The formal, bound draft was a forceful argument against the Bluewater project, but softened some language from the draft that leaked out about two weeks ago. Unlike the first draft, it implicitly, but does not explicitly, calls for the project's defeat. It suggests a task force to investigate an interstate offshore pilot project with Maryland, Virginia and New Jersey.

And it removes language that the Bluewater project would definitely result in a net job loss in Delaware. It "has the potential" to eliminate more jobs than it creates, instead of the last draft's language that a net job loss "appears almost certain."
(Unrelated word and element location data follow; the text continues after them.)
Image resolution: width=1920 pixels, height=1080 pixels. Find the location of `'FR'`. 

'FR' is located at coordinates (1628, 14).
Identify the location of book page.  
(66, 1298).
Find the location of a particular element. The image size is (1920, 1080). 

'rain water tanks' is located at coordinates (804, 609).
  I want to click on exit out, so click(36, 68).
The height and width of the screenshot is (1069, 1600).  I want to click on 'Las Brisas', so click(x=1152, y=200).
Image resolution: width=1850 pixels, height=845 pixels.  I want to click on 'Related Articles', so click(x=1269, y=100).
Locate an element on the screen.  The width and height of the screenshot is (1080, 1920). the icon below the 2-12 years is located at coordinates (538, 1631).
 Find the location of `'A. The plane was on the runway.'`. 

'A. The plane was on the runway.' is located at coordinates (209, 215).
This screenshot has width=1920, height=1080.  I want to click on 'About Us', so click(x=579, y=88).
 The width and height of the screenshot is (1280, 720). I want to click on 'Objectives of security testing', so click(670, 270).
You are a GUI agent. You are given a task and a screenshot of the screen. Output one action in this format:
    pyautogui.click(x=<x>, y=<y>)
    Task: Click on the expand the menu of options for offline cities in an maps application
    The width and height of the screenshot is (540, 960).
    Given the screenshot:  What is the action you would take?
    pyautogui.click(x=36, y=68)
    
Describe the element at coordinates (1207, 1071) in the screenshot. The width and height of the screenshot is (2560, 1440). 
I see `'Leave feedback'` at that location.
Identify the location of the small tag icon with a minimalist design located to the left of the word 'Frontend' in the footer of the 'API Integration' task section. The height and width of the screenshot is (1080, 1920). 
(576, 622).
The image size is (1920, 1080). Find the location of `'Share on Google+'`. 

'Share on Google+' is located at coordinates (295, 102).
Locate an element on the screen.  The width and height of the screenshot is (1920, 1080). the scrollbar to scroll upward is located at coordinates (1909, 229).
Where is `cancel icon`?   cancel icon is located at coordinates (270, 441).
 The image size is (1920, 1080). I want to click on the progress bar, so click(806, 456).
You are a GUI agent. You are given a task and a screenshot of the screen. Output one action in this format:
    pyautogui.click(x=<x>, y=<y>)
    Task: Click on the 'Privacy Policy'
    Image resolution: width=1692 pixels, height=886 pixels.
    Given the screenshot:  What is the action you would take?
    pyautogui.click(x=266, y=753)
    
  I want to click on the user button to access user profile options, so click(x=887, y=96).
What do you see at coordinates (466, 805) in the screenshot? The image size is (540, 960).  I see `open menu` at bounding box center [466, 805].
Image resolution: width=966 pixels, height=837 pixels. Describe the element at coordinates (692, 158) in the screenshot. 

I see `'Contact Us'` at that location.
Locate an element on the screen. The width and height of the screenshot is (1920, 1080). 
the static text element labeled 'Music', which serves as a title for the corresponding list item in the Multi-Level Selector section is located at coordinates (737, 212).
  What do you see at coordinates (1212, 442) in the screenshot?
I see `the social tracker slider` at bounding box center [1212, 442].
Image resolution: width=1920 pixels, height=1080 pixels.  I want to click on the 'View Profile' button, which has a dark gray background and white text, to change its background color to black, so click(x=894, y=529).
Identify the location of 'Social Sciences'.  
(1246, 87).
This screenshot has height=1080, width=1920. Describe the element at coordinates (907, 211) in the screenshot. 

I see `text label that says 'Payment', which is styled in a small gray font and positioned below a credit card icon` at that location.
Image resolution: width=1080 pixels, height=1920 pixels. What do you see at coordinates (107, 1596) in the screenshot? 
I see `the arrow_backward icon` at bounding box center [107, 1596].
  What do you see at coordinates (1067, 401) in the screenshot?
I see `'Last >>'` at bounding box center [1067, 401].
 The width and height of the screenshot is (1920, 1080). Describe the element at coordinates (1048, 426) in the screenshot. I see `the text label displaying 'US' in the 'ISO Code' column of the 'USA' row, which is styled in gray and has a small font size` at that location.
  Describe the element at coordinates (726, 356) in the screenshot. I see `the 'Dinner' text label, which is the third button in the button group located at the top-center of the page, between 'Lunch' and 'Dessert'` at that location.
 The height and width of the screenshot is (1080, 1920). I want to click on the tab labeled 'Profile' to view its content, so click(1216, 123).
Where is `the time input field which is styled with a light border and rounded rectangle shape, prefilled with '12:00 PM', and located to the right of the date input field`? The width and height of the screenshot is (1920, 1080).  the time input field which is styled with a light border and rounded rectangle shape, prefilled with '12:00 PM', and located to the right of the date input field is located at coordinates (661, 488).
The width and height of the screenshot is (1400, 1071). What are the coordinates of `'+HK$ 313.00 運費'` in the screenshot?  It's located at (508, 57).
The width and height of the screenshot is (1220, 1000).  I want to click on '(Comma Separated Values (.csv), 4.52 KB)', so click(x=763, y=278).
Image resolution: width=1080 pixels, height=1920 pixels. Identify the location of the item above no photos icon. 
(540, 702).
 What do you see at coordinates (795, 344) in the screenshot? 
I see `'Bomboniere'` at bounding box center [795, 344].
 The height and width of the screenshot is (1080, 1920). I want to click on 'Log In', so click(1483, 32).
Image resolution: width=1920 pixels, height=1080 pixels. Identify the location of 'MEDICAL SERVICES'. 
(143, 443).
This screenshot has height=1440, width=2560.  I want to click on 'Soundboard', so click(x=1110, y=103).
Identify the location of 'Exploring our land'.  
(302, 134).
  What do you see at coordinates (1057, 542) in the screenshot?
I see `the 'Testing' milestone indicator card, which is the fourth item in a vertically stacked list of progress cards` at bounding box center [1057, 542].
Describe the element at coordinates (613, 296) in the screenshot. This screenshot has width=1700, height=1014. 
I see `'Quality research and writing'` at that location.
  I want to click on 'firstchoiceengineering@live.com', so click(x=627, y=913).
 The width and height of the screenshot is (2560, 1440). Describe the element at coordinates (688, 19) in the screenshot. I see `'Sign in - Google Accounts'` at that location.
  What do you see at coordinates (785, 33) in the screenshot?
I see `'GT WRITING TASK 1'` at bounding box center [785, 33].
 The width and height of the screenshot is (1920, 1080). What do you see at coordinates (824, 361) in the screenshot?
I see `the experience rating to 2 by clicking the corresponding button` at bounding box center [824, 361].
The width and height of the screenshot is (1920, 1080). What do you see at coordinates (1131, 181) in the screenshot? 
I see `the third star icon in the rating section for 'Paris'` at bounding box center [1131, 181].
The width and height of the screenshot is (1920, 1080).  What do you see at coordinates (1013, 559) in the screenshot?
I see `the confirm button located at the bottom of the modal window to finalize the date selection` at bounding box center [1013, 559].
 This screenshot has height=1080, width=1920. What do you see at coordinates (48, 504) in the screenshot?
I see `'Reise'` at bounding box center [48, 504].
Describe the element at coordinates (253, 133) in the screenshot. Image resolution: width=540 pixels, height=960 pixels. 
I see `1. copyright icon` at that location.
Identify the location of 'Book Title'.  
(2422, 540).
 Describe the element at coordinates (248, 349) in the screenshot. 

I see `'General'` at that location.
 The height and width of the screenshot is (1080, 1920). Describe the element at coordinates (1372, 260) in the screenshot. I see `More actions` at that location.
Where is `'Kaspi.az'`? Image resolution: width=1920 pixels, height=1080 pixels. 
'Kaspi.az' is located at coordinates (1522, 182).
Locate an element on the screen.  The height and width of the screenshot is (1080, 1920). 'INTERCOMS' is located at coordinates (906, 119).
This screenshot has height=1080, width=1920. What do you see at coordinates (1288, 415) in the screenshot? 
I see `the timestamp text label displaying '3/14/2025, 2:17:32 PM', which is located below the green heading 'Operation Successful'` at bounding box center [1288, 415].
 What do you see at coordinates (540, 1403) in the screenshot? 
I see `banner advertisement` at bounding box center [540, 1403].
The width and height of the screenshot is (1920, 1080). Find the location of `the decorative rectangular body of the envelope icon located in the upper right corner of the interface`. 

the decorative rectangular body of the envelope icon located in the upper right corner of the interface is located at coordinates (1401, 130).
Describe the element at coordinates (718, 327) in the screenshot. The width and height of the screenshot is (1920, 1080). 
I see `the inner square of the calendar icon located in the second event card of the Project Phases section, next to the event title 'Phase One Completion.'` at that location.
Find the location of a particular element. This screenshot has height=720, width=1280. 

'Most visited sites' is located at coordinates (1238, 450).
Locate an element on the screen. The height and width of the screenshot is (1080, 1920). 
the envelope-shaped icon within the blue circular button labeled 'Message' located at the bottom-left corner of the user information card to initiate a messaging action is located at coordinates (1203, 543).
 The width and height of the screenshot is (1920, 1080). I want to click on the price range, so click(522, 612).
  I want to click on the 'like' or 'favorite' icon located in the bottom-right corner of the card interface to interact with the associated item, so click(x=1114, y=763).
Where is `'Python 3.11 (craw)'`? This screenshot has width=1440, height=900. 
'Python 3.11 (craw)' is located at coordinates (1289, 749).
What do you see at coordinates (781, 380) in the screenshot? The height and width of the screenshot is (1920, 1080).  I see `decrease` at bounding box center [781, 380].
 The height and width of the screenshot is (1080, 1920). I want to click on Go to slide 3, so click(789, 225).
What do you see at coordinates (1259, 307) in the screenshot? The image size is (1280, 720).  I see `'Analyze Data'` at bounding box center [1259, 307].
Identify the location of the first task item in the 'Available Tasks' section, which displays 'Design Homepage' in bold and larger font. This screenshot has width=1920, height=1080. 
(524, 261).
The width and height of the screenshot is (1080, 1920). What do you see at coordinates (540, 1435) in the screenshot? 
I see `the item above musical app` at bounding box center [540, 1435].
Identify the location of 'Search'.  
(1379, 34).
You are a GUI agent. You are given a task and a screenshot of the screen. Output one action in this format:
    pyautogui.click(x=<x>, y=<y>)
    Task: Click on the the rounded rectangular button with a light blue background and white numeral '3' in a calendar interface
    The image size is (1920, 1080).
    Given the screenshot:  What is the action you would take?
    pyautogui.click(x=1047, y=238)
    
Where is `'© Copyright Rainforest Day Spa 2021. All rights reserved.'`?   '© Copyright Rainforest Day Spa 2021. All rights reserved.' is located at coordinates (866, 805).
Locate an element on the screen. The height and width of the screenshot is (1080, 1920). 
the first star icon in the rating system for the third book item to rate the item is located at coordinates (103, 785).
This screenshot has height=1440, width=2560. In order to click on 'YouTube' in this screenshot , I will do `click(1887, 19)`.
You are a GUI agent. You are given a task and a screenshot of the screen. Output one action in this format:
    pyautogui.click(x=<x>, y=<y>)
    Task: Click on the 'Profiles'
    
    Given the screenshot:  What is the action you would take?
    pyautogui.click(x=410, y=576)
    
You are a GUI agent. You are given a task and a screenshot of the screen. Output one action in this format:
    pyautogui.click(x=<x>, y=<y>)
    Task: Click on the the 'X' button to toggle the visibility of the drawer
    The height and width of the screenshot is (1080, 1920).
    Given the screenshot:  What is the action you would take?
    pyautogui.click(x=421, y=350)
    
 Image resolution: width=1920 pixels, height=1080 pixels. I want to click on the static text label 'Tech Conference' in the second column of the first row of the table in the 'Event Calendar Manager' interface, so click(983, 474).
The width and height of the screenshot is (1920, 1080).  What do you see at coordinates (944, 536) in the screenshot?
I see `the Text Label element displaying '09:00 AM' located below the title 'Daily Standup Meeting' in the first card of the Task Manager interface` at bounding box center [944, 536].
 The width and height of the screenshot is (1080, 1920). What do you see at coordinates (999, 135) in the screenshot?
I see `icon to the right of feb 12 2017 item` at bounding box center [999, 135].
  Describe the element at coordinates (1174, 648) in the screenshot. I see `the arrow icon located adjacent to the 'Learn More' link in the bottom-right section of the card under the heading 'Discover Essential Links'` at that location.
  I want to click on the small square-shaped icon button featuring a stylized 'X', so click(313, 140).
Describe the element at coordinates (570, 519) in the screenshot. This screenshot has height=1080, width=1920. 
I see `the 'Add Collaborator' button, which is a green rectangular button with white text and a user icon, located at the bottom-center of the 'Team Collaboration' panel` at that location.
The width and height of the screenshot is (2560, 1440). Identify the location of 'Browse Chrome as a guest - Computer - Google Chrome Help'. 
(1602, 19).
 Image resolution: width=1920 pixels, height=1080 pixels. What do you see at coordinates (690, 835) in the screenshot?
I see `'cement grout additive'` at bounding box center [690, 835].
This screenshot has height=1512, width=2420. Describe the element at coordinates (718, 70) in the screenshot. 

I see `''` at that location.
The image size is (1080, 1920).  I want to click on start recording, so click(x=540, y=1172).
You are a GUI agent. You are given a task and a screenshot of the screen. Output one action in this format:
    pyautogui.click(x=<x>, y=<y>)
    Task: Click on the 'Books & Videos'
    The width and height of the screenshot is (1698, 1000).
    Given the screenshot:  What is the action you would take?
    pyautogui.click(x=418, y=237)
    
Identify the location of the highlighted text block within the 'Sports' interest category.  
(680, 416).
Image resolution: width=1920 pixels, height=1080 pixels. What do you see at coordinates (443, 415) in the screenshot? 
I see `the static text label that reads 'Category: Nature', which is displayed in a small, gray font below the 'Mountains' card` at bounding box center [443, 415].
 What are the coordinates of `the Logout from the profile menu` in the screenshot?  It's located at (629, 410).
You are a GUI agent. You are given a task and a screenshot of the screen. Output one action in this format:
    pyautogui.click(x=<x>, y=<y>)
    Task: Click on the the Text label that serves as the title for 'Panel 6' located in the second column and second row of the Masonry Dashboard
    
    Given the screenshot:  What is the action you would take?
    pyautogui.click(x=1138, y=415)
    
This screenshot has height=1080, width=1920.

Bluewater says it can deliver hundreds of jobs by making Delaware its regional construction hub. But the report suggests that the higher price of electricity would harm the economy, and drive business away.

Meanwhile, Sens. Karen E. Peterson, D-Stanton, and Catherine A. Cloutier, R-Heatherbrooke, issued a minority report that argued the project is worth going forward with, mainly to stabilize electricity prices.

"It can be justified purely on the basis of protecting ratepayers from future price increases, the primary, original purpose of HB 6," they wrote, referring to the legislation that sent state agencies looking for new, in-state sources of power.

They wrote the majority report is filled with "factual, analytical and legal" errors, calling it "a one-sided document that echoes the economic, policy, and legal arguments of Delmarva Power while ignoring the views of those who disagree with the Committee Chairman."